For many of you working in church communication, much of your work is tedious. Though you know (as I remind you often in my seminars and various publications) that the most seemingly mundane publications you create can alter the eternal direction of a life, it is still often tedious to create the weekly bulletin, to update the website, to do up one more small group schedule.
But I also know that working with words can be captivating and sometimes for the sake of ministry or whimsy, dreams of glory or authority, you come up to me and ask about “writing.” It’s that kind of writing that this series of blog entries is about. Writing that isn’t tedious, writing that you do because you have a message or a dream to share. To inspire that sort of writing, I find it helpful to read writers who don’t necessarily write for church communications. Writers whose topics I would probably never write about, whose worlds I will never inhabit. This is not to say their worlds are evil or vile or anything I would not read on the patio at church between services, but many of the reviewers and authors would probably not be joining me in the church service.
One of my favorite sources for these writers is the LA TIMES, Sunday edition of their editorial section and book reviews. The designer in me loves the form. It is a tabloid tucked into the paper. A pullout section that opened one way says OPINION, turned upside down and opened from the back side, it says BOOK REVIEW. I savor reading it on Sunday afternoon; marking quotes will yellow markers and filing them under “Useful quotes” in my writing files.
It’s the quotes I love and the thoughts they prompt. I realized in my recent project of organizing materials for some books in process that lots of quotes don’t necessarily fit books about church bulletins and designing church websites. Yet they are quotes that the people who create church bulletins and websites might find useful because it seems to me that if every task you undertake in communication is infused with a bit of the glory of what it means to be a communicator, what it means to take words and use them to make people stop, think, ponder, or pray, perhaps the quotes that stir my heart, might stir yours also.
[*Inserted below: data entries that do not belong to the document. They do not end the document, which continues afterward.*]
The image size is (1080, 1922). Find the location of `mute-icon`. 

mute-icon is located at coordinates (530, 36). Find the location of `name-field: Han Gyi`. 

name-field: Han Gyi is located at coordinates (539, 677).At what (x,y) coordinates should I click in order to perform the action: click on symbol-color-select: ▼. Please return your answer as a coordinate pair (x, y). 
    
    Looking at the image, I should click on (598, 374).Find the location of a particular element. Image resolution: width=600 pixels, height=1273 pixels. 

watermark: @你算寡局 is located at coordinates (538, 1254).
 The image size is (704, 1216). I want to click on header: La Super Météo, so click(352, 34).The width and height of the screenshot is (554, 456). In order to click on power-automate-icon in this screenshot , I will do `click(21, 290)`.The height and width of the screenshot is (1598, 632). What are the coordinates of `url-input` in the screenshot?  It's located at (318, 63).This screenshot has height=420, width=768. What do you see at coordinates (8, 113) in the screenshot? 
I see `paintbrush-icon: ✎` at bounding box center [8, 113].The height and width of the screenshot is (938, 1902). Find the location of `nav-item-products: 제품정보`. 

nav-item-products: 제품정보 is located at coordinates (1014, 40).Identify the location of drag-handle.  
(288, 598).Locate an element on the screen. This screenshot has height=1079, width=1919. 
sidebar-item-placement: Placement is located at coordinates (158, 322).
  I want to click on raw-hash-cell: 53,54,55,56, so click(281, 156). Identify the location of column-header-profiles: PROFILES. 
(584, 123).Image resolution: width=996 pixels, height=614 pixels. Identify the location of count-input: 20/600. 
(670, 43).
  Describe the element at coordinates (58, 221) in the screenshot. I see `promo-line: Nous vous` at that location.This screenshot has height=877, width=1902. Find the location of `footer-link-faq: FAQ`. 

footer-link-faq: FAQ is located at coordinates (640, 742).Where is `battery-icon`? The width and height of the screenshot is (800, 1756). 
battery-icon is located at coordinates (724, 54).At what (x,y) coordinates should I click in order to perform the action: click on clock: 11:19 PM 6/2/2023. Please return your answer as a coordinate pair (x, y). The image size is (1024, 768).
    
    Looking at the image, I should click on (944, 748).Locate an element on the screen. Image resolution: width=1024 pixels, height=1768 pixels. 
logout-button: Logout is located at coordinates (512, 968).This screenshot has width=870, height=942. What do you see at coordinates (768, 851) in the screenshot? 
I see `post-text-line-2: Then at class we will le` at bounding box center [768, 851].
So I’ll be sharing. Here is the pattern: These blogs will be titled LA TIMES, the date, and then perhaps a key topic or two. From there I will pull out quotes and then add a few comments. The label will be clear, and the wonderful self-cataloging nature of this blog will make it easy for those reading the blog who consider the LA TIMES evil and any discussion of it a waste or for those who might also enjoy this sort of mental ramble, for both to either find or avoid whatever suits their particular provisions needed as a writer.